Authors: Chuck Musciano and Bill Kennedy
Publisher: O"Reilly

Reviewed by Kevin Ryan

This Fourth Edition is subtitled "Creating Effective Web Pages" but would probably better be termed "An HTML 4.0 Reference with passing references to XML."

This is not one of those 1200 page tomes that get used for a doorstop more than they are read. It is a great companion to another Definitive Guide: Cascading Style Sheets by Eric Mayer and published by O'Reilly, and reviewed in June's AJ by Kristin Bradley. Both would work together to give a great basis for web authoring in its current incarnation.
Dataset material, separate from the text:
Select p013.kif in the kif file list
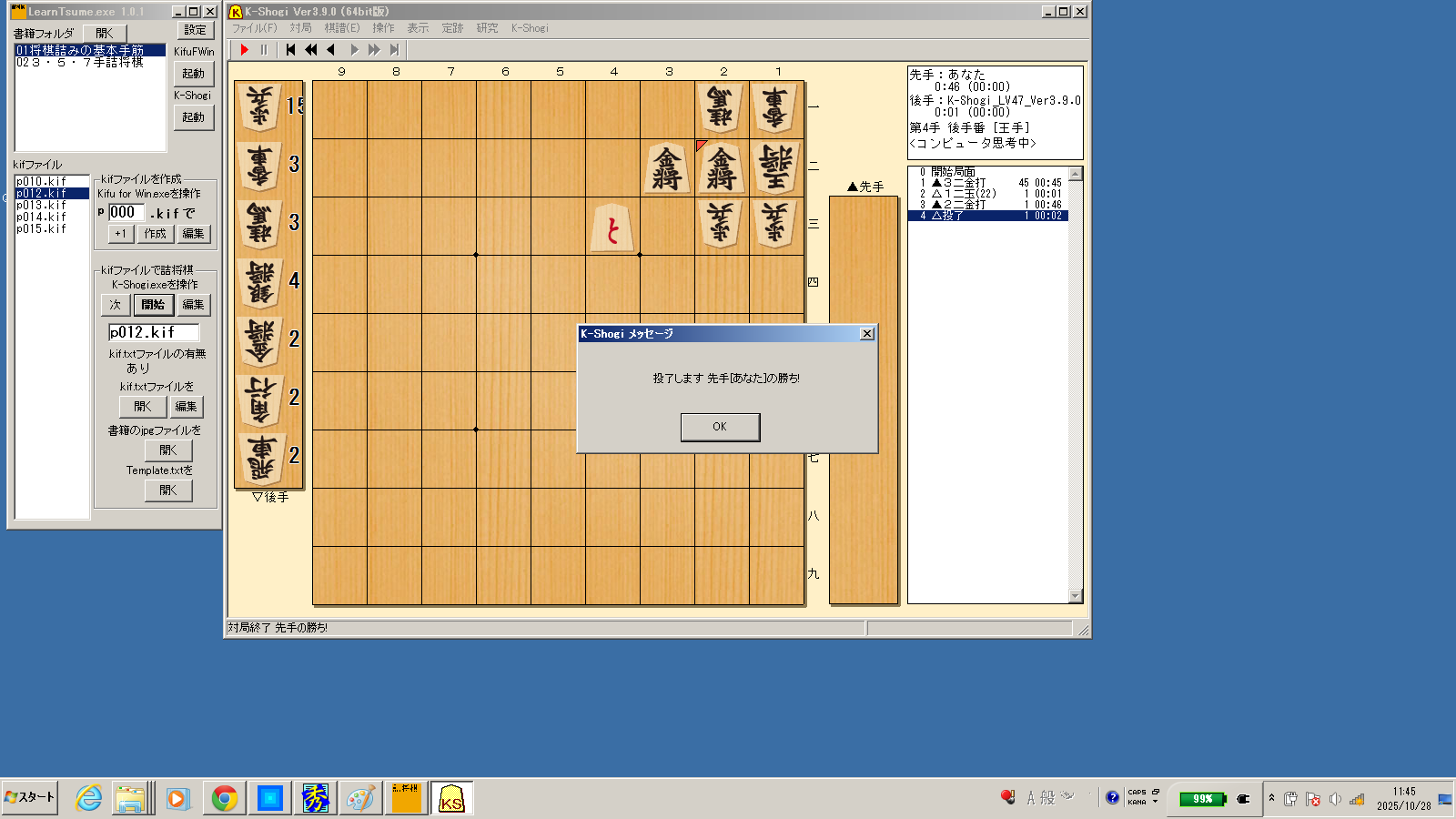1456x819 pixels. [42, 206]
We all know what HTML is, and on page 9 the authors explain what this XHTML is and how it works. All of these MLs (Markup Languages) are derived from (and subsets of) the grandma SGML, which is too hard for normal people to work with. I like to think of XML as a meta-markup language, a set of tags that allows you to create your own tags, and so it is called eXtensible. The problem with HTML (both the older version 3 and the new version 4) is that it allows for sloppy tag definition. For instance, you can have a <p> paragraph tag without closing it at the end. XML doesn't allow this. So if you want to make HTML that conforms to XML standards, you have to be especially careful. XHTML is that standard. Using XHTML is a good idea because the web world is moving toward XML, and future browsers may not be as nice to those sloppy tags as the current ones are.

Add to this confusing mixture the extensions created by Microsoft and Netscape for their browsers only. Fortunately, with HTML version 4, these extensions are included in the standard. So it is very easy to write HTML now that conforms to both browsers.
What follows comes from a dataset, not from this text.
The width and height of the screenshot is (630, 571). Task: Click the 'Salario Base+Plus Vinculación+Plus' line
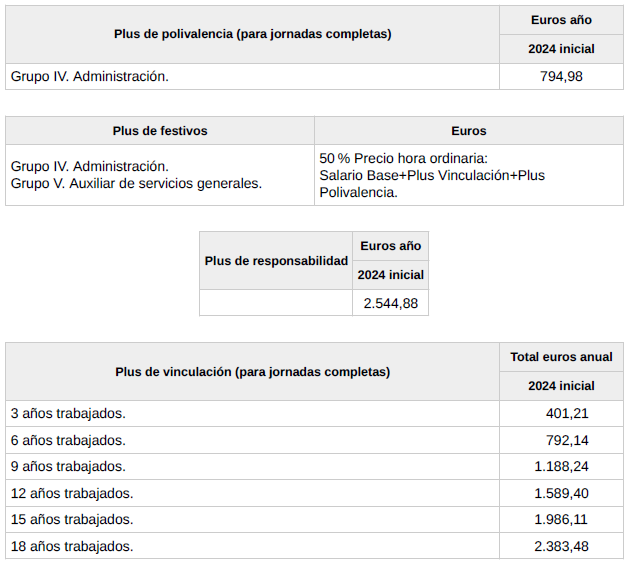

Chapter 2 is called "Quick Start" and runs you through writing basic HTML. They handle concepts such as content- based styles and physical styles so that a beginning HTML writer can comprehend the differences. Friendly advice also guides the neophyte. This quick start also includes images and frames. It's not until chapter 3 (page 45) that the term well formed comes into play. They call XHTML the "prissy cousin of HTML."

From that point the book turns into a quasi-reference. It goes through text tags, image tags, link tags, list tags in chapters 5 through 7. Chapter 8 is a brief coverage of Cascading Style Sheets (CSS), but too brief to have any real value other than for understanding. Get the other O'Reilly book for that. Form, table, frame and applet tags are covered in chapters 9 through 12. Extensions for Netscape 4.0 are briefly dealt with in the next chapter. XML is covered inadequately in 20 pages in Chapter 15. XHTML only gets 15 pages before the main part of the book finishes with some tricks. The last 100 pages are reference tables of tags and the DTD.

I found the book generally helpful because it didn't assume knowledge of HTML in the first section, but then built on the introduction to explain clearly what each set of tags does. The layout of each chapter was also helpful. I could read the first few pages of general introduction to get the main concepts and then skip the tag definitions and explanations the first read through.

But there were ways the book could be improved. As with any 650-page book, you will find some inaccuracies, but there were more than anticipated here. In the page for the <p> tag, they do not follow XML conventions and only include the initial tag, not the </p> tag. To their credit, the authors discuss the common tag structure, and the example reflects what most people do, thus making this reference more descriptive than prescriptive. Some illustrations do not fit with their captions, such as the background examples on page 156.

Another issue is treatment of HTML history, which gets short shrift in the book. Some may see the history as irrelevant; others may want more of a perspective. Looking towards the future is done with more systematicity, with tags slated for oblivion (deprecated), such as the <strike> tag, and those already obsolete, listed clearly. The chapter on legacy Netscape (4.0) extensions was odd because the authors maintain that HTML 4.0 deals with browser differences. Perhaps the fact that Netscape's newer browser has not worked out well is a motivation for inclusion.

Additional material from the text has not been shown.